Le gouvernement doit donc manoeuvrer serré pour décrocher un accord, sous peine de devoir dégainer à l'Assemblée l'arme du 49.3 pour une adoption sans vote. Au risque de s'exposer à une motion de censure, menace brandie par LR mais fantôme sans le soutien de la gauche. "Ce texte c'est la fermeté. Et nous trouverons au Parlement une voie de passage", a assuré dimanche Gérald Darmanin, se disant "opposé à l'utilisation" du 49.3. Emmanuel Macron a de son côté envoyé un signal à la droite en se disant prêt dimanche soir à élargir le champ des référendums aux questions de société, dont l'immigration, une demande pressante de LR.

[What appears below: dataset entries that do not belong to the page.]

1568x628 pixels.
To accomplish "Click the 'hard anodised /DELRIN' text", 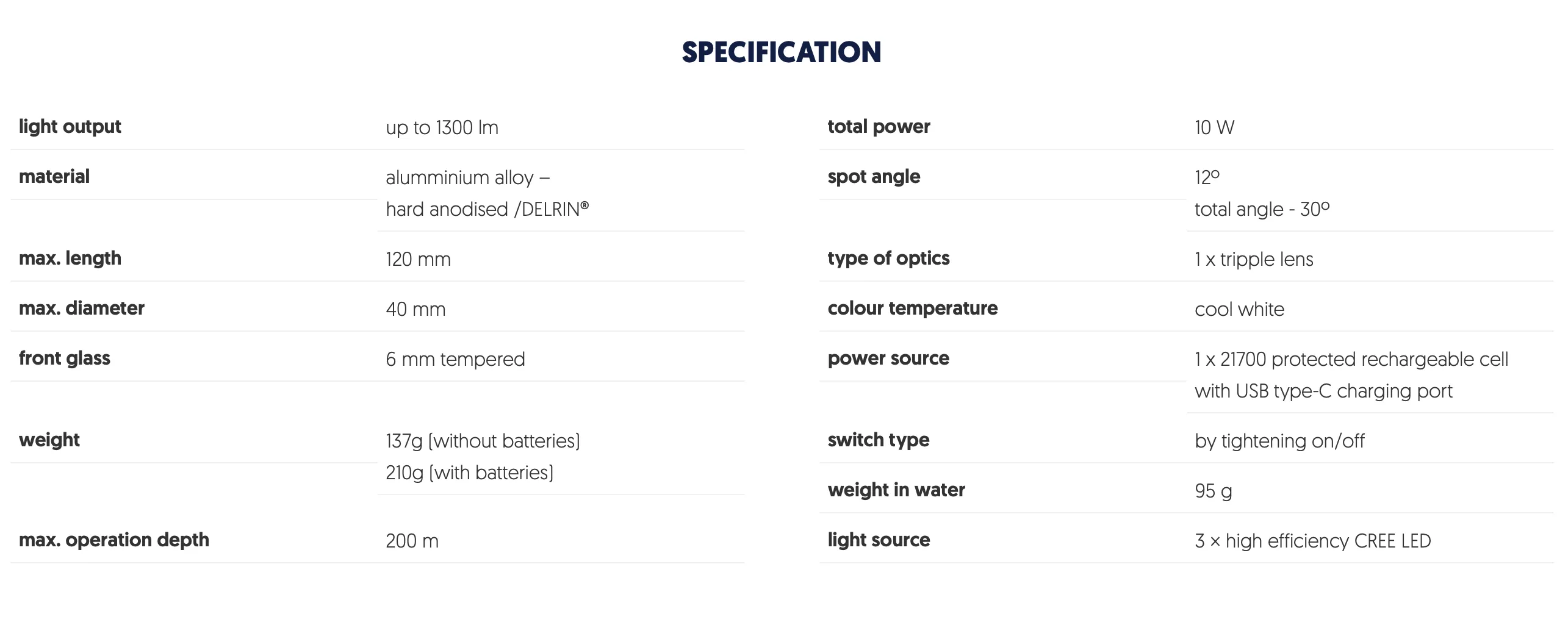I will 487,209.
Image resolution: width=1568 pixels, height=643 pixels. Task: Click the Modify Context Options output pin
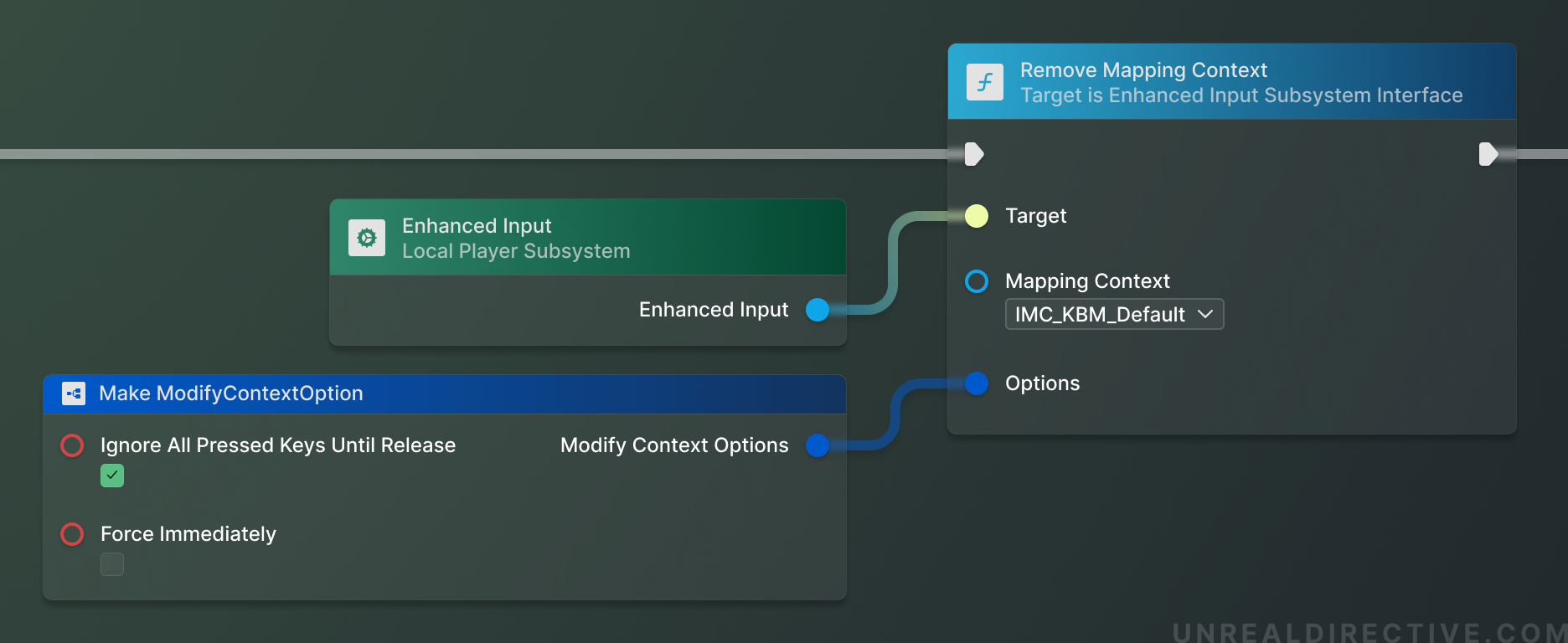tap(818, 445)
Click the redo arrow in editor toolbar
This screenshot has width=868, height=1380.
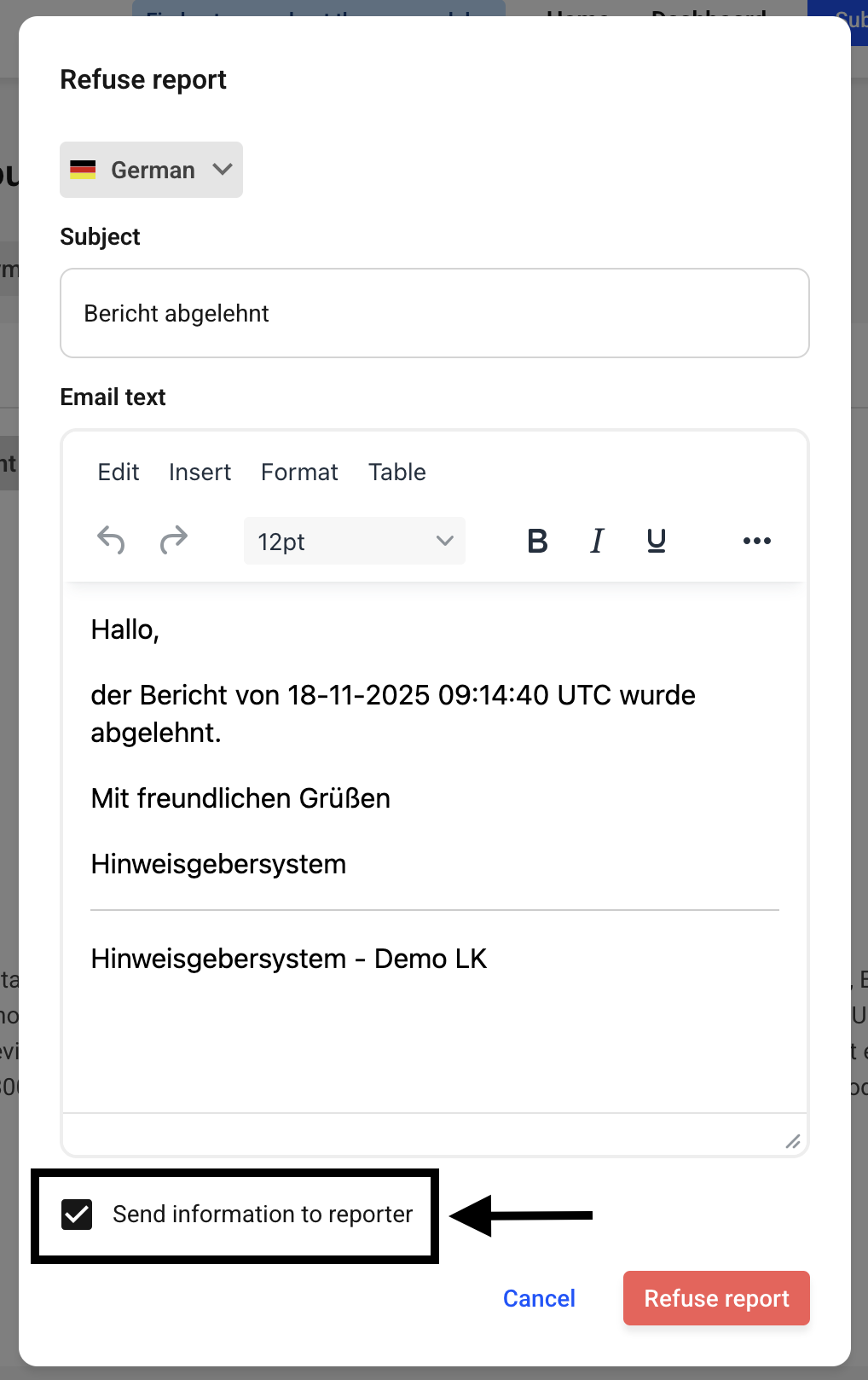174,541
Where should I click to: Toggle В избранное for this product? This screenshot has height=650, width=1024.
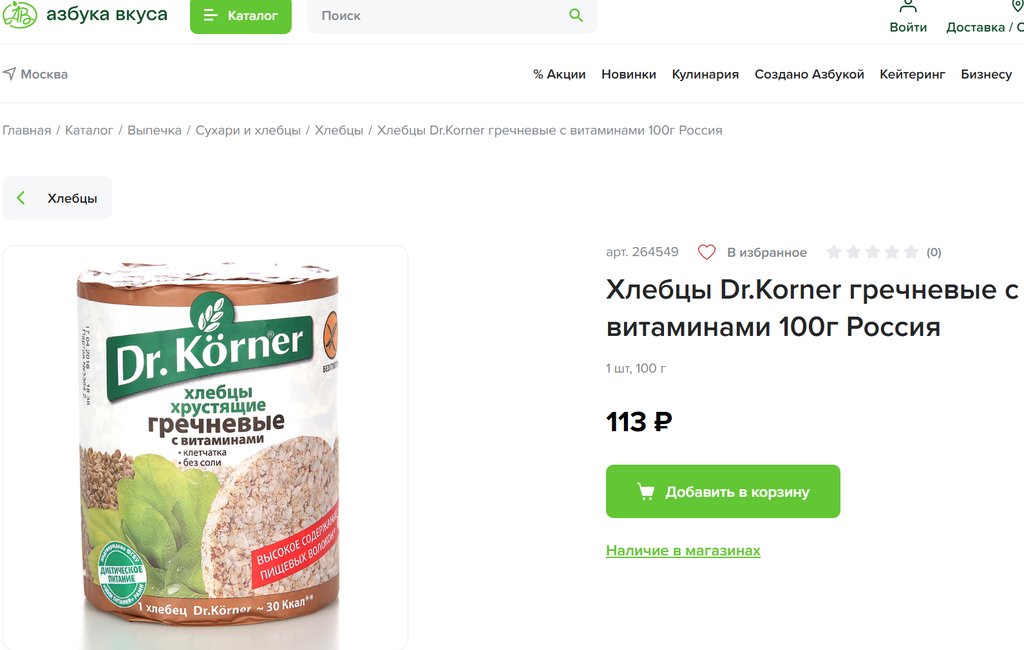(x=766, y=252)
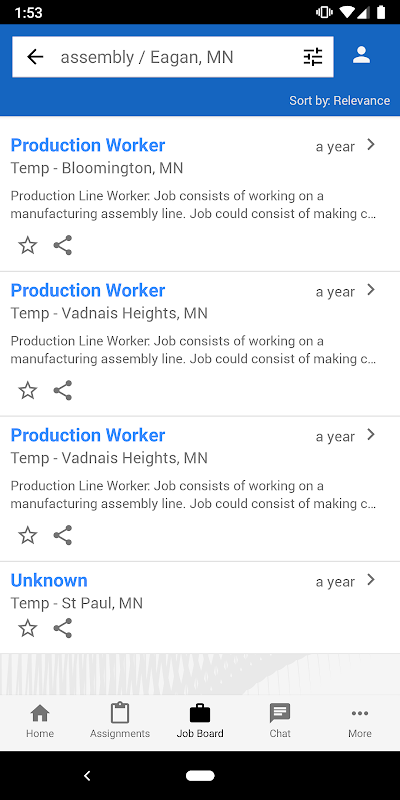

Les cartes vont donc d'abord s'abattre au Sénat, où droite et centristes détiennent la majorité et pourraient remanier le texte à leur main... à condition de s'entendre entre eux. Car les deux alliés peinent à s'accorder sur l'article 3, qui prévoit un titre de séjour d'un an renouvelable pour les travailleurs sans papiers dans des secteurs en pénurie de main d'oeuvre. Un point dont LR a fait une ligne rouge et dont l'examen, prévu mardi, pourrait être repoussé dans l’espoir de voir un compromis se dessiner.

"Signal de faiblesse"

"On ne peut pas à la fois avoir un texte qui veut expulser plus tout en régularisant plus", argue auprès de l'AFP le patron des sénateurs LR Bruno Retailleau, refusant tout "signal de faiblesse", alors que les demandes d'asile ont explosé en 2022 (+31,3 % par rapport à 2021), proche du record de 2019 (137.046 contre 138.420 premières demandes). 

Quand le patron des centristes Hervé Marseille plaide, lui, pour une inscription a minima dans la loi du principe, en laissant une large part d'appréciations aux préfets. "Personne ne comprendrait qu'il y ait des 'chicayas'" pour "quelques milliers de personnes qui travaillent", lance-t-il aux LR. En 2022, 34.029 sans-papiers ont été régularisés, en hausse de 7,8% par rapport à 2021. 

La mesure divise jusqu'au sein de la majorité, l'aile sociale de la macronie l'ayant érigée en totem, en cherchant des soutiens à gauche: des amendements transpartisans seront ainsi présentés lundi matin par des parlementaires Renaissance, EELV, PS et PCF. Dans le même temps, un rassemblement est prévu devant le Sénat par plusieurs associations opposées à cette loi. Parmi les cibles de leur courroux, la suppression de l'aide médicale d'Etat pour les sans-papiers, réduite en aide médicale d'urgence, qui pourrait être examinée dès lundi soir.

Les débats porteront aussi lundi sur l’instauration d’une politique de quotas migratoires déterminés annuellement par le Parlement ou encore la restriction des conditions du regroupement familial.

Darmanin sous pression

Au-delà des batailles politiques, l'exécutif mise sur le soutien de l'opinion: selon une étude Opinionway pour Le Parisien, 87% des sondés estiment qu'il faut changer les règles relatives à l'immigration, et une très large majorité se dégage en faveur des différentes mesures du texte.

Mais ils sont aussi 68% à ne pas faire confiance à Gérald Darmanin pour prendre les bonnes décisions en matière d'immigration, dans un contexte tendu par l'assassinat du professeur Dominique Bernard par un jeune Russe radicalisé en octobre à Arras. Sous pression, le ministre a multiplié les cartes postales à droite ces dernières semaines, désireux de prouver sa fermeté, alors que les expulsions ont augmenté de 15% l'année dernière (15.396 contre 13.403 en 2021).

"Gérald Darmanin, c'est un marin d'eau douce. On ne peut pas compter sur lui dans les gros temps", a encore fustigé dimanche le vice-président du RN Sébastien Chenu, estimant sur RTL que "cette loi n'est ni faite ni à faire"... tout en se disant prêt à la voter, escomptant des "mini résultats".